PROBLEMS TO SOLVE:
1. From the SlutWalk NYC rally page, list every person named as one of the SWNYC MC's.
2. Write what comes next in the SlutWalk NYC open letter, picking up right after its final sentence.

The Organizers of SWNYC

—————————————————-

Folks who spoke at our rally:

Stephanie Lane Sutton, Eboni Hogan, and Emily Kahan Trenchard (poets)

Kenyon Farrow (Queers for Economic Justice)

Amber Stewart (Radical Women)

Audacia Ray (Red Umbrella)

Sarah Patterson (Sex Worker’s Outreach Project)

Lourdes Hunter (Community Activist)

Mariah Lopez (STARR)

Chloe Angyal (Feministing)

Nancy Schwartzmann (The Line Campaign)

Ceyenne Doroshow (Trans Community Activist)

Jen Roesch (ISO)

Suzy Exposito, Kimberlynn Acevedo, Jaime Barak, Anoushka Ratnarajah (SWNYC MC’s)

N.B. Kimberlynn Acevedo’s and Anoushka Ratnarajah’s responses are not the official SlutWalk NYC response to and apology for the sign (which will be published shortly after this post). One individual never speaks for us. We are a collective with a non-hierarchical structure. We thought it would be good to share some of the individual responses to the sign that have been circulating on our listserv and being discussed in our organizing body. Our collective is comprised of equally valid and important identities and voices and individuals and we support and appreciate their words.

“An Open Letter to SlutWalk NYC and its Critiques, from One of Your Own,” by Anoushka Ratnarajah

This is an individual response.

*When I refer to women I am referring to all self-identified women.

Dear Community:

An Open Letter to SlutWalk NYC and its Critiques, from One of Your Own.

First, let me situate myself. When I say I am one of your own, here is what I mean: I am one of the organizers who brought about SlutWalk NYC, the march and the rally and the events that preceded them. I am also someone who has been critical of SlutWalk, both from without and within the organizing body.

I am a woman of colour, who is also bi-racial, who is also queer, who is also a femme—- and who is also cis, ablebodied, middle-class and post-secondary educated. Like most people, I experience a complex variety of privileges and marginalization every day. And I bring my positions of privilege and marginalization into every space I occupy—they are in every sentence I write and utter.

When I decided to take part in the organizing of the SlutWalk march and rally in New York City, I was already very much aware of the critiques of the action. But I am a feminist, and an anti-violence activist, and I wanted to see for myself what this organizing would look like, because I have a stake in it. And because I personally don’t want any feminist movement to be exclusively by and for privileged bodies and identities. Because I believe in the importance of allied work and as committed to it as I am to the very real need for marginalized folks to have our own exclusive spaces to share rage and love.

GIVEN RECORDS:
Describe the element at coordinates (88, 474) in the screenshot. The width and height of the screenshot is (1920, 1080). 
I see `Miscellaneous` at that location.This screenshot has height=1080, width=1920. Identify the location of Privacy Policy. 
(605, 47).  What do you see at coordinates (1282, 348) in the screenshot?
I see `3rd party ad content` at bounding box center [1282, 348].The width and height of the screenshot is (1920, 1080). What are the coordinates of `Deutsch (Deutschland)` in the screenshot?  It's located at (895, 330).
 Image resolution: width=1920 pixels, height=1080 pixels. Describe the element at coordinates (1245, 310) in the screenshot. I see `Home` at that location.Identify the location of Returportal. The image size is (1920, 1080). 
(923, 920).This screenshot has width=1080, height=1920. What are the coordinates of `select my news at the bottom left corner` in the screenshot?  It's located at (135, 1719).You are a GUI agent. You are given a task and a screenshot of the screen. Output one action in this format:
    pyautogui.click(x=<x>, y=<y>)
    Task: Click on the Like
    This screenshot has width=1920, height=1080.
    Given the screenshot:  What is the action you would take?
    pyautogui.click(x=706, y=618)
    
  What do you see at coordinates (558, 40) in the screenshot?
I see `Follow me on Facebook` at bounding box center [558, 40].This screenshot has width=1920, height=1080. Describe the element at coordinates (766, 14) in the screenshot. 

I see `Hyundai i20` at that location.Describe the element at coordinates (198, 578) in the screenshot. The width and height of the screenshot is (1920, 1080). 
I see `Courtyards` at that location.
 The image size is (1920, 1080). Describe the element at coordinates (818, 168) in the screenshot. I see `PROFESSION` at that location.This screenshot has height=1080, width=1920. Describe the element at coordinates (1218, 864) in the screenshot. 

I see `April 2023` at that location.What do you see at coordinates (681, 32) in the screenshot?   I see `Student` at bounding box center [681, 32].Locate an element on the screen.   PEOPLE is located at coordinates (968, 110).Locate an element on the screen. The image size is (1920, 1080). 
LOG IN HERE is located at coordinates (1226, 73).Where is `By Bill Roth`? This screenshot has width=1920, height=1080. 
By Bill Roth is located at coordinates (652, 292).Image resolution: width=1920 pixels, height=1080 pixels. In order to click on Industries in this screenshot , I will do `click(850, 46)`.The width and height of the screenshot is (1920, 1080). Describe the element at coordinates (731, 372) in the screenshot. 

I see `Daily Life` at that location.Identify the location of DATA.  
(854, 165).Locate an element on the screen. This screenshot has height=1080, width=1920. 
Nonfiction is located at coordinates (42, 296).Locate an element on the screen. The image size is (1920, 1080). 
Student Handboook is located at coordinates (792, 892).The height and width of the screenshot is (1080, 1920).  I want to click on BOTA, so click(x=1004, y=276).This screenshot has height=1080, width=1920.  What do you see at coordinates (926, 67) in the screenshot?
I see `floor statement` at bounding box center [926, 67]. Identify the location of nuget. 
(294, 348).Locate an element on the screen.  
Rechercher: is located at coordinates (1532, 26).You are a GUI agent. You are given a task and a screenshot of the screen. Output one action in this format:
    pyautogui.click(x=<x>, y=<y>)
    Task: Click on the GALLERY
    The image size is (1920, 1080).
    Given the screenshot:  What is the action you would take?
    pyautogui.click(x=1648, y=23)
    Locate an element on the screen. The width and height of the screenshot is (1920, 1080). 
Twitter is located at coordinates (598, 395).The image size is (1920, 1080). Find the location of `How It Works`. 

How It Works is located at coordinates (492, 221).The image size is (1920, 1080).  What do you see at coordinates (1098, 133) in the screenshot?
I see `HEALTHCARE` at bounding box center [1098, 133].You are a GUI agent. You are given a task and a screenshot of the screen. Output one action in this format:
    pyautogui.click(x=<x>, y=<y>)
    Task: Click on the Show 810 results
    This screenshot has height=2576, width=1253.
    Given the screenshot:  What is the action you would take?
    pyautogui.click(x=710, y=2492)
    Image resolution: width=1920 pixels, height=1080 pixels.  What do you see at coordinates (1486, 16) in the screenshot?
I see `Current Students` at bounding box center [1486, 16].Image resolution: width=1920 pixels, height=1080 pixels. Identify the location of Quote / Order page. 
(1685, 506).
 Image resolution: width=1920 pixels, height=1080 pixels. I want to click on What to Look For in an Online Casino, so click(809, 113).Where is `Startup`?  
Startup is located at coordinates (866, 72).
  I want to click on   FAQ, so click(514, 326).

ANSWERS TO THE EXERCISE:
1. Suzy Exposito, Kimberlynn Acevedo, Jaime Barak, Anoushka Ratnarajah

2.
I don’t personally identify as a slut. I know a lot of folks who do though. I also get that the reclamation of that word on an individual basis carries with it a great deal of privilege. It is because I am a woman of colour and because I am queer that I personally cannot and will not re-claim this word. It has been used to sexualize me and shame me, and sexualize and shame my ancestors, and my sisters in struggle. It carries in it a deep pain that you cannot know unless you also carry that history of colonization and slavery and rape. I carry this history with me, though it is not the same history that many of the folks who have critiqued SlutWalk carry with them. I am not African american, I am not black, I can only hope and work towards being the best ally to those folks as possible.

My mother is white, my father is Tamil. My father’s people have had genocide committed against them—they are still dying. They are living in poverty. They are child soldiers, they are being raped, living in refugee camps, displaced in their own nation and across the globe. When they flee to find safety they are deemed terrorists and are held in detention centres. And my mother’s people are the people that colonized and raped the globe. So that’s where I am from; a complicated position of being westernized and also racialized, of being racially oppressed; being stereotyped as part of a “model minority” in order to pit me and my people against black folks; being taught to reach for desirable whiteness; being colonized and decolonizing myself.

There were over fifty people in that first meeting. The critiques of previous SlutWalks were in the room and on everyone’s tongue.